Stored data entries
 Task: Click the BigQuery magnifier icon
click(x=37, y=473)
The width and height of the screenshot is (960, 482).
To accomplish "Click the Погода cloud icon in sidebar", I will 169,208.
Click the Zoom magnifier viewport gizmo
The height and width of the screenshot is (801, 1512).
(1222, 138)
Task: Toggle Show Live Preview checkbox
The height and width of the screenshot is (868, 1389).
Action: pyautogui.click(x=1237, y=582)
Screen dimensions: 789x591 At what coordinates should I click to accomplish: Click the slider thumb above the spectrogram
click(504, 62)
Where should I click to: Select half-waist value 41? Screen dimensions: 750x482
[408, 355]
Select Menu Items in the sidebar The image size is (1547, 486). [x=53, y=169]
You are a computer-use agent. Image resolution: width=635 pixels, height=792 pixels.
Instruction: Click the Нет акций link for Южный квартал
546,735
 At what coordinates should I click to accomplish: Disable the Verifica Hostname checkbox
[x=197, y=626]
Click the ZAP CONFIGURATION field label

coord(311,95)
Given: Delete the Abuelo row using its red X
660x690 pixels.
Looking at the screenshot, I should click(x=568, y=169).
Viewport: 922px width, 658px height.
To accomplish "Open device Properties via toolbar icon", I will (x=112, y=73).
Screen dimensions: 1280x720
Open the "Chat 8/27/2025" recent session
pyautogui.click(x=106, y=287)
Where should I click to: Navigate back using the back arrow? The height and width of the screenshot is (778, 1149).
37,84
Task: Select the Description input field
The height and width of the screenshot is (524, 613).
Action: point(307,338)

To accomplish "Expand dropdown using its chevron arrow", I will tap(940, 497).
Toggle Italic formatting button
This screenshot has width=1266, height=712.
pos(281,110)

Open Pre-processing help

Your goal:
Using the records above, write out exactly the lines from the one containing "Select Menu Items" through the last, and add nothing.

Output below:
Select Menu Items in the sidebar The image size is (1547, 486). [x=53, y=169]
You are a computer-use agent. Image resolution: width=635 pixels, height=792 pixels.
Instruction: Click the Нет акций link for Южный квартал
546,735
 At what coordinates should I click to accomplish: Disable the Verifica Hostname checkbox
[x=197, y=626]
Click the ZAP CONFIGURATION field label

coord(311,95)
Given: Delete the Abuelo row using its red X
660x690 pixels.
Looking at the screenshot, I should click(x=568, y=169).
Viewport: 922px width, 658px height.
To accomplish "Open device Properties via toolbar icon", I will (x=112, y=73).
Screen dimensions: 1280x720
Open the "Chat 8/27/2025" recent session
pyautogui.click(x=106, y=287)
Where should I click to: Navigate back using the back arrow? The height and width of the screenshot is (778, 1149).
37,84
Task: Select the Description input field
The height and width of the screenshot is (524, 613).
Action: point(307,338)

To accomplish "Expand dropdown using its chevron arrow", I will tap(940, 497).
Toggle Italic formatting button
This screenshot has width=1266, height=712.
pos(281,110)

Open Pre-processing help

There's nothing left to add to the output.